The Code of Canons of the Eastern Churches has a similar disposition, although organized in a different way so as to adapt to the particular situation of the Eastern Churches. Thus Canon 881.1 states:
“The Christian faithful are bound by the obligation to participate on Sundays and feast days in the Divine Liturgy, or according to the prescripts of their own Church ‘sui iuris,’ in the celebration of the divine praises.”
It must be noted that here there is no mention of attending “anywhere in a Catholic rite.” This is probably because these Churches are very strongly bound to the participation in their own liturgical tradition.
However, Canon 883.1 does take into consideration the possibility of those who are far from home. To wit:
“As regards feast days and days of penance, the Christian faithful who are outside the territorial boundaries of their own Church ‘sui iuris’ can adapt themselves fully to the norms in force where they are staying.”
In practice this means the following.
A Latin Rite Catholic may fulfill the precept by attending any Catholic Mass from Saturday evening through all day Sunday.
Many, but not all, canonists state that Saturday evening means after 4 p.m.; others say after 12 noon. In some dioceses the bishop has determined the hour by decree, and this is a legitimate exercise of his authority in an area that has not been determined by the Holy See.
The Latin Catholic fulfills the Sunday precept even if the liturgy celebrated was not that of the corresponding Sunday, for example, if he attended a wedding, funeral or even an evening Saturday Mass in a religious community which habitually celebrated its daily Mass in the evening.
He or she may also attend any Eastern Catholic Divine Liturgy, making every effort to respect the traditions of each liturgical family regarding such things as posture, fasting and the reception of Communion.
The Eastern Catholic, within the territory of his own Church, should preferably always attend his own rite. Outside of this territory he should do all that is reasonable to attend his own rite. Otherwise, he should attend another Catholic celebration.
In places where several Catholic jurisdictions overlap, such as in some parts of India and the Middle East, Catholics occasionally attend one another’s celebrations as a sign of harmony and the common faith.
There are one or two ancient but small liturgical families of which there is a Catholic and an Orthodox branch. In places outside of the traditional homeland where there is a sufficient number of faithful, but an acute shortage of priests, the Catholic Church has agreed to share priests with the Orthodox so as to assure the continued celebration of this liturgical tradition. In such cases both Catholics and Orthodox worship together.
Otherwise, a Catholic does not fulfill his Sunday Obligation attending an Orthodox celebration.

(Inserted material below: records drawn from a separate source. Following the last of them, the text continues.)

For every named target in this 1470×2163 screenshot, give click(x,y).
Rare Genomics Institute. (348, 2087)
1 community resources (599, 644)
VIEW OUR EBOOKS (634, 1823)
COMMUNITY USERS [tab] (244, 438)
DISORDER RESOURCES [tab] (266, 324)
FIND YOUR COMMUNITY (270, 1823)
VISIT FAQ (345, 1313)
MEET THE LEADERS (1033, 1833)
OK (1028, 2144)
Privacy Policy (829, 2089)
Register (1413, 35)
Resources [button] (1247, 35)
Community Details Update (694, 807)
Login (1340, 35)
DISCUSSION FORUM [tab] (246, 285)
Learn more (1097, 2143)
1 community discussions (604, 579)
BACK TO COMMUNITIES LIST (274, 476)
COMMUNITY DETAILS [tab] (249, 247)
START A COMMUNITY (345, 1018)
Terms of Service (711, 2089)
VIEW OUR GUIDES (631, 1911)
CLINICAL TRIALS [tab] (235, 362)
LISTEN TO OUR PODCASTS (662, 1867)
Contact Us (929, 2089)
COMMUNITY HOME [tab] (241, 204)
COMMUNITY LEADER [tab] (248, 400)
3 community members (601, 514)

Should a Catholic be in a situation where there is no Catholic Mass available, the Sunday obligation ceases, since nobody is obliged to do the impossible. As we have seen above in Canon 1248.2, the Church highly recommends some alternative form of sanctification of the feast such as a celebration of the Word. This, however, is a recommendation and not an obligation.

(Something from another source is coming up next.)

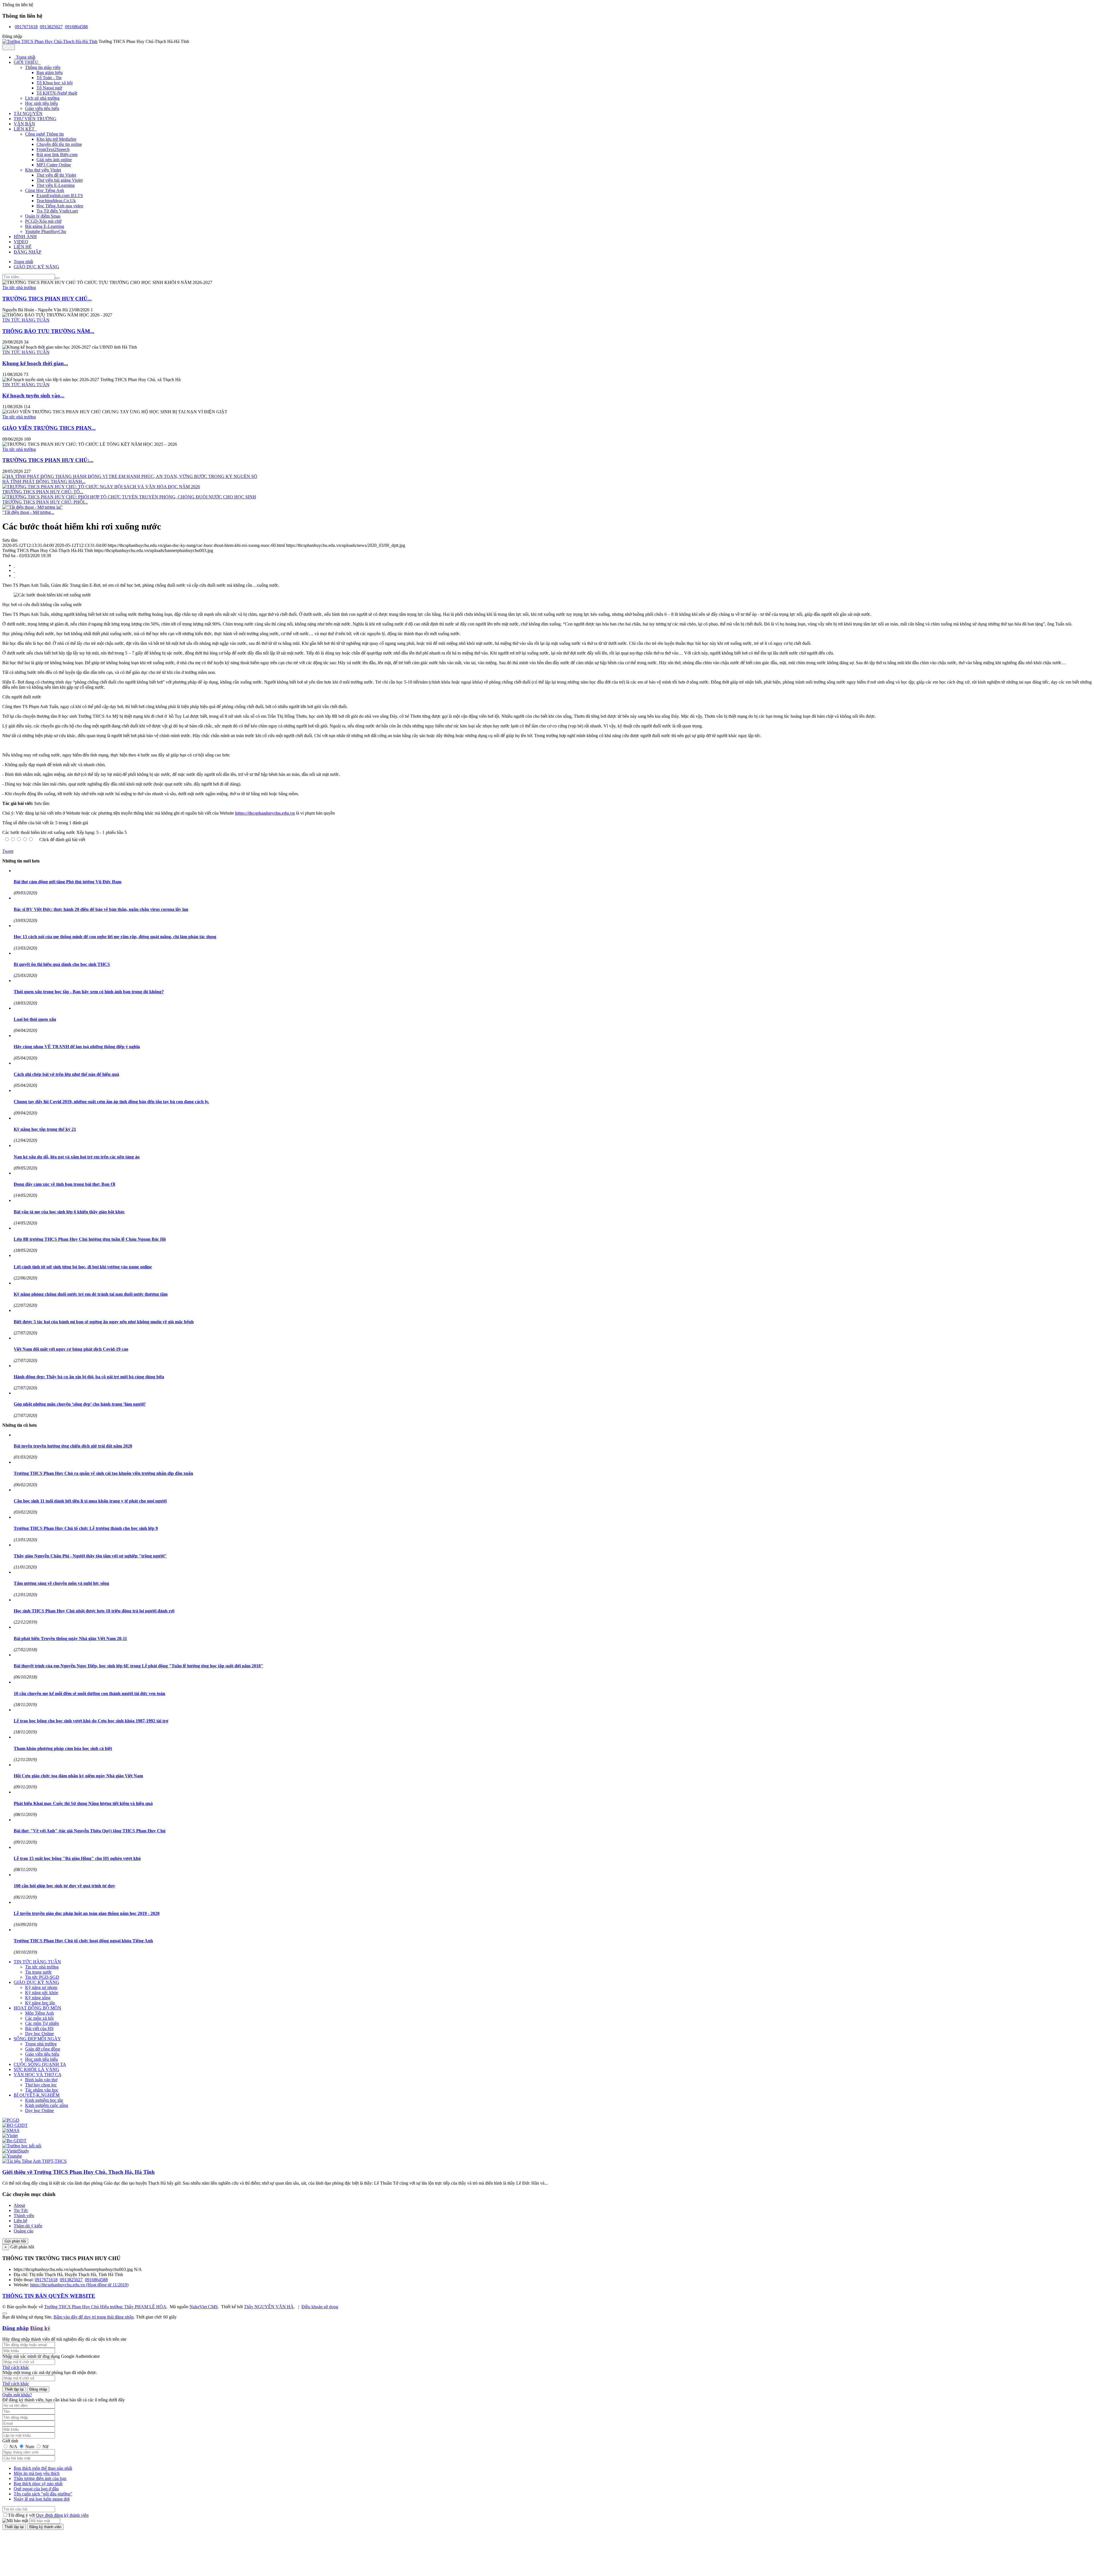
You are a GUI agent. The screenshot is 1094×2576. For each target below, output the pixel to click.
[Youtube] (12, 2156)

Should a Catholic find himself in a situation where there was no Catholic Mass but there was an Orthodox celebration, then the Catholic could attend this celebration as an alternative means of sanctifying the feast, although not in fulfillment of the Sunday precept.
If the laws of the Orthodox Church allow it, the Catholic could also receive Communion (Canon 844.2; Eastern Code 671.2).
A Catholic should always inquire beforehand if this possibility is available. If unable to ask because of language barriers, it is better to refrain rather than risk contravening the spiritual tradition of fellow Christians.